# [WORK REQUIRED]
Your task is to find every line of the listing that includes "agent" and copy it.

# [TASK MATERIAL]
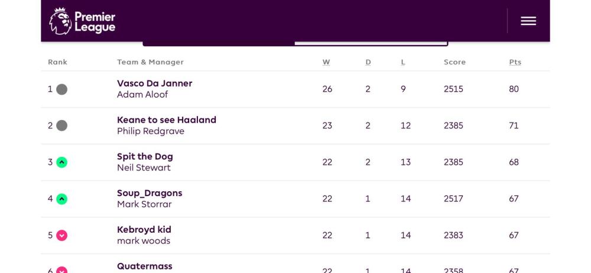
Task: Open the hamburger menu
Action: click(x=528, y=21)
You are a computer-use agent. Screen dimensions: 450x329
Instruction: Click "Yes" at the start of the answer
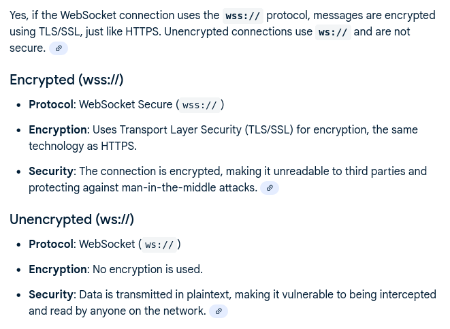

==

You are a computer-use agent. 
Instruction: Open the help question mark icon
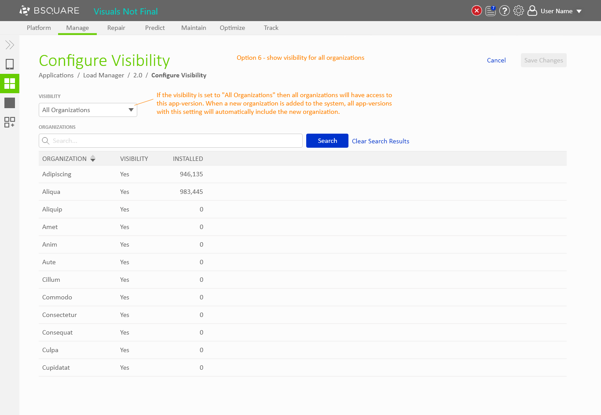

# [FINISHED EXERCISE]
You are a computer-use agent. Screen dimensions: 450x329
You are a computer-use agent. 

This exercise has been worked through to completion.